Il capo si è ripreso il Movimento ma lascia dubbi sulla premiership. I big si sfilano: ora in corsa resta solo lui

La tentazione Palazzo Chigi Così Grillo pensa alla scalata

Grillo che si riprende la scena, Grillo Fondatore e Garante che cerca di ricompattare un Movimento litigioso, Grillo leader unico che ridimensiona Di Maio e Di Battista e mette in riga la Raggi. Grillo che rilancia la battaglia per le elezioni e guarda a Palazzo Chig al grido «l'impossibile non esiste».

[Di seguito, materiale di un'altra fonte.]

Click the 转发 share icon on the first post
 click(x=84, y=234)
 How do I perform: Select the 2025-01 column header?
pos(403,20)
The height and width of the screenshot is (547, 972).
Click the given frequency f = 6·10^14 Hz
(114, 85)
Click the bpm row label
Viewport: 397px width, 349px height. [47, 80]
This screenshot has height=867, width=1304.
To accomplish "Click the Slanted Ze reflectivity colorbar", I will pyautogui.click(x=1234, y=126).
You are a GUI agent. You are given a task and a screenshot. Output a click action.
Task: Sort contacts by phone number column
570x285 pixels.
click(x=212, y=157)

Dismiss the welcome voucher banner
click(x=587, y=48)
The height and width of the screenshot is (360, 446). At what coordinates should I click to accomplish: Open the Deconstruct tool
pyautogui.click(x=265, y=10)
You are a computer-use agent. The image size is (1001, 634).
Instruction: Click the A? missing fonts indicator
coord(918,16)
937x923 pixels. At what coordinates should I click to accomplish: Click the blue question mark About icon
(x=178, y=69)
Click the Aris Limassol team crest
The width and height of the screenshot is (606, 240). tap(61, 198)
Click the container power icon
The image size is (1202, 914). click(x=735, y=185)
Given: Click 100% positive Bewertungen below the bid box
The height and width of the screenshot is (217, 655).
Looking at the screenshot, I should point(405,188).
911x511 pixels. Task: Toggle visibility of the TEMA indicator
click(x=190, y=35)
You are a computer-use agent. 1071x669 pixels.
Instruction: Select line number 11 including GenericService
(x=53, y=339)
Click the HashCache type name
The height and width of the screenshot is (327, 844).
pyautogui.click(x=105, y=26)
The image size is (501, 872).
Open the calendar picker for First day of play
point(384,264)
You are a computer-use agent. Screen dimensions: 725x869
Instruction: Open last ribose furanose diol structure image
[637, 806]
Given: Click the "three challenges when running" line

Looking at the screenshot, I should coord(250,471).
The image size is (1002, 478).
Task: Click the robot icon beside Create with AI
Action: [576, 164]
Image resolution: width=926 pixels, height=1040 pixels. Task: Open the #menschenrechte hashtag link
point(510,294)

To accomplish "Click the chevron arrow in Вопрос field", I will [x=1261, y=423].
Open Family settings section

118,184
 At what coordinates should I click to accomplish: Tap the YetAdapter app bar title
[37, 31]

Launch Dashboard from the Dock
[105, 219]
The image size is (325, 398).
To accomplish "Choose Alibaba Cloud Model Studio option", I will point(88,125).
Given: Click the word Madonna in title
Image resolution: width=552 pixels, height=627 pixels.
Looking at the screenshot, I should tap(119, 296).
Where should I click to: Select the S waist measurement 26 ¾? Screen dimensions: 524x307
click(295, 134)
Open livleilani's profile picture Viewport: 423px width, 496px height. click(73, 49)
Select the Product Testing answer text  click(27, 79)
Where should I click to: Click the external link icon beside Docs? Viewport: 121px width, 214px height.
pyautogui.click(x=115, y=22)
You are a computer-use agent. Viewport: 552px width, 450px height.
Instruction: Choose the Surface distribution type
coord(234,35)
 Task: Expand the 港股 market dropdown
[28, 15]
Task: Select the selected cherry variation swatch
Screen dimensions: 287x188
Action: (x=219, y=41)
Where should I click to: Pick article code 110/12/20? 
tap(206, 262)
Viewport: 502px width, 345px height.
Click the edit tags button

«Io non sono capo politico, vorrei mi chiamaste l'Elevato», motteggia alla festa di Palermo. Più che segnali di forza sembrano indizi di debolezza, perché di fronte allo spaesamento dei suoi «ragazzi», l'un contro l'altro armati come si è visto a Roma, Beppe deve rinunciare al passo di lato, anche al passo indietro e ricordare che il capo è sempre lui.

«I Cinque Stelle sono un movimento orizzontale ma con un capo verticale. A dispetto di tutte le affermazioni sull'assenza di capi e sulla democrazia diretta. Un capo c'è, anche se in qualche modo esterno al movimento, il che crea un'opacità nella vita M5S». Il politologo Alessandro Campi mette il dito nella piaga. «Nei momenti di difficoltà l'eccezione M5s torna ad essere la regola: ci vuole qualcuno che comanda. È un po' una contraddizione da risolvere, visto che accusano gli altri partiti di vecchie logiche ma poi, alle strette, le sposano anche loro».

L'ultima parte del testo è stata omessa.